If an enterprise violates the above requirements within the three-year period, the tax authority will recover the previously deducted or refunded tax amount. Interest will also be imposed, calculated on a daily basis at the fixed interest rate for one-year time deposits of postal savings, from the day following the filing deadline or the date of receipt of the tax refund, until the date of payment.
For example, if an enterprise purchases equipment in the relevant filing year and claims such investment as a deduction, but ceases operations and resells the equipment in the following year, such use would fail to meet the requirement of being “for the enterprise’s own production or business operations.” In such case, the enterprise would be required to repay the tax benefit obtained, along with the corresponding interest.

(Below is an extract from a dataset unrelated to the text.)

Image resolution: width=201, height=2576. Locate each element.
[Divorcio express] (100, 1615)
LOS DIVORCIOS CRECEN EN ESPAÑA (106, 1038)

Notwithstanding the foregoing, in consideration of practical business needs for corporate restructuring, the regulations provide certain exceptions. For instance, where assets are transferred as a result of a merger, demerger, or an acquisition conducted in accordance with the Enterprise Mergers and Acquisitions Act, to a surviving or newly established company, no tax clawback will apply, provided that such assets continue to be used for production or business operations by the transferee entity.
Enterprises are advised to take note that, upon claiming a deduction in respect of undistributed earnings, the relevant assets should not be leased, disposed of, or otherwise repurposed within a three-year period, in order to avoid any potential tax clawback exposure.